## Extrait de page
* * * * * * * * *

Critique : Save Me 2, chronique d’une emprise sectaire

par Caroline Leroy

Un gourou sème le chaos dans un village. Um Tae Goo se bat seul contre tous dans une série TV qui fait froid dans le dos.

En 2017, la chaîne coréenne OCN comptait dans son formidable line up de séries une œuvre au thème original, intitulée Save Me. Inspirée du webtoon Out of the World de Jo Geum San, celle-ci narrait le drame d’une famille inexorablement captée par une secte. Aujourd’hui, Save Me fait partie des rares séries de la chaîne à bénéficier d’une déclinaison en franchise, à l’instar de Voice. Toutefois, à la différence de ce dernier, elle ne se présente pas comme une suite du premier opus, mais plutôt comme le second volet d’une anthologie passionnante.

Soutenu par un casting aux petits oignons (Um Tae Goo, Cheon Ho Jin, Kim Young Min) et par une réalisation efficace, Save Me 2 apporte un chapitre consistant à son thème de fond – la mainmise d’une bande d’escrocs sur une population – et s’impose ainsi parmi les meilleurs Kdramas de 2019.

Affiche de Save Me 2

Prenant la suite de Possessed sur le créneau du mercredi/jeudi, Save Me 2 est diffusé sur OCN entre le 8 mai et le 27 juin 2019. Après Kim Sung Su, un autre réalisateur de cinéma se voit confier les rênes de cette nouvelle saison : Lee Kwon, dont le film d’horreur Door Lock est sorti dans les salles coréennes fin 2018. Il fait équipe avec Lee Seung Hoon, qui a fait ses premières armes aux côtés de Lee Jong Jae sur la série de science-fiction Duel en 2017. La scénariste Seo Joo Yeon fait en revanche ses débuts.

Dans Save Me, nous découvrions l’étendue de la puissance de la secte à travers les yeux d’une jeune femme jouée par Seo Ye Ji, qui était retenue prisonnière à l’intérieur de celle-ci. Le point de vue extérieur était apporté par ses potentiels sauveurs, des jeunes gens interprétés par Ok Taecyeon et Woo Do Hwan.

Le lien entre les deux séries est assuré par la présence de Jo Jae Yoon, qui jouait l’homme de main terrifiant du gourou de Save Me. Il reprend donc du service deux ans plus tard, pour notre plus grand plaisir, mais cette fois dans le rôle d’un flic. Un détail qui n’est pas sans importance.

En effet, plutôt que de constituer une redite du premier drama, Save Me Saison 2 aborde le thème sous un angle totalement différent. Son héros, Kim Min Cheol (Um Tae Goo), se trouve à l’extérieur du village de Wolchoori lorsque débute l’intrigue. De manière surprenante, les premiers épisodes s’attachent à exposer de quelle manière l’escroc Choi Kyung Seok (Cheon Ho Jin) approche un à un les habitants en son absence. Ces derniers – des fermiers ou des commerçants d’âge mûr pour la plupart – se trouvent alors en état de choc : ils viennent d’apprendre que leur village sera prochainement submergé par les eaux, et qu’ils sont sur le point de tout perdre.

* * * * * * * * *

## Bloc de données

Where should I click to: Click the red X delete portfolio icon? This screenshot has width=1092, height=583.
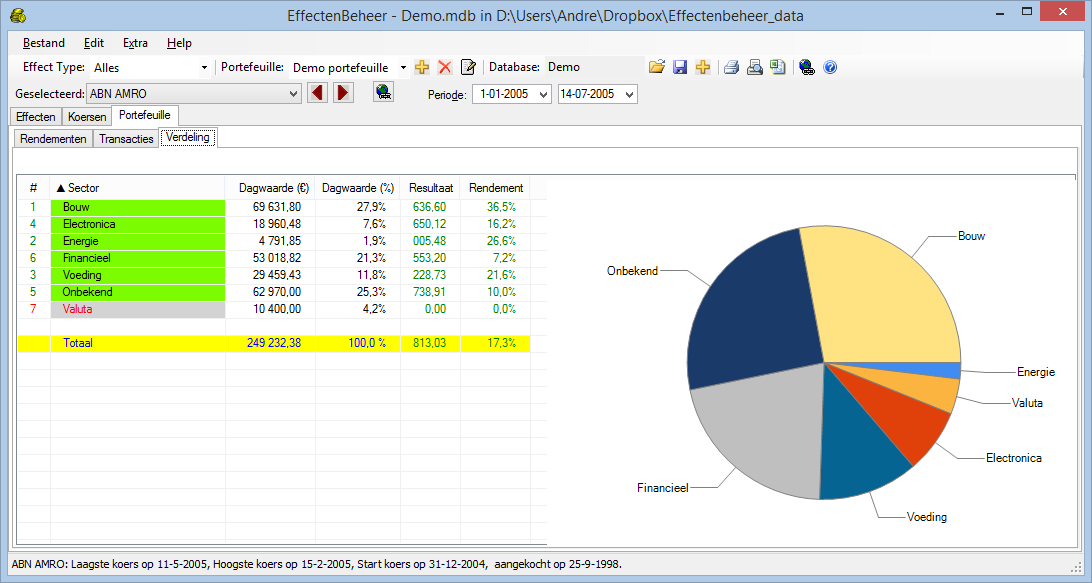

* * * * * * * * *

## Consigne énoncée 1
Réécrivez le passage de la critique de Save Me 2 commençant à « Critique : Save » et se terminant à « dans le dos. », en remplaçant « gourou » par « prophète ».
## Consigne énoncée 2
D'après la critique de Save Me 2, entre quelles dates la série est-elle diffusée sur OCN ?
## Consigne énoncée 3
Poursuivez la critique de Save Me 2 à partir de l'endroit où elle s'arrête.
Les lignes ne jouent ici aucun rôle.

## Résultat obtenu 1
Critique : Save Me 2, chronique d’une emprise sectaire

par Caroline Leroy

Un prophète sème le chaos dans un village. Um Tae Goo se bat seul contre tous dans une série TV qui fait froid dans le dos.

## Résultat obtenu 2
Entre le 8 mai et le 27 juin 2019.

## Résultat obtenu 3
Jouant de son aura de (faux) professeur et d’homme de loi, Choi les convainc de sa bonne foi en les aidant à obtenir la compensation financière qui leur est due.

Lorsque Kim Min Cheol foule enfin le sol de son village natal, le gourou de la secte a déjà posé les jalons de son opération d’escroquerie à grande échelle. Pour ce faire, il s’est adjoint les services d’un véritable prêtre venu de Séoul, Seong Cheol Woo (Kim Young Min), qui ne sait rien de son passé. Toutefois, cet homme d’église à l’air affable ne tarde pas à s’intéresser à Kim Young-Sun (Esom), qui n’est autre que la sœur de Kim Min Cheol.

Lentement mais sûrement, Save Me 2 nous propose ainsi d’assister aux différentes étapes de l’établissement d’un culte fabriqué de toutes pièces, en détaillant les méthodes employées par le groupe de gangsters avec le concours de ce prêtre ambigu. A ce titre, le scénario de Seo Joo Yeon peut dérouter par son parti-pris très quotidien, dénué de l’esprit romanesque de la première saison.

Il n’est qu’à voir son héros peu recommandable : lorsque nous faisons sa connaissance, Kim Min Cheol est en train de finir de purger une peine de prison pour agression. C’est un jeune homme rugueux et cynique, qui entretient des relations conflictuelles avec la police mais aussi avec sa famille. Il fait le désespoir de sa mère, et sa sœur ne lui adresse plus la parole depuis des années.

Um Tae Goo dans Save Me 2

Dans le rôle de l’anti-héros Min Cheol, Um Tae Goo s’impose comme une révélation. Cet acteur de cinéma vu dans The Great Battle (Kim Kwang Sik) et The Age of Shadow (Kim Jee Woon) prête à son personnage un mélange de sauvagerie et de détermination, qui reflète parfaitement sa double dimension de délinquant et de justicier.

Face à lui, Cheon Ho Jin (Man To Man, Chicago Typewriter) campe un prédicateur particulièrement roublard, jouant de son air de paternel bienveillant pour mieux nous faire frémir avec les rictus qu’il réserve à ses ennemis.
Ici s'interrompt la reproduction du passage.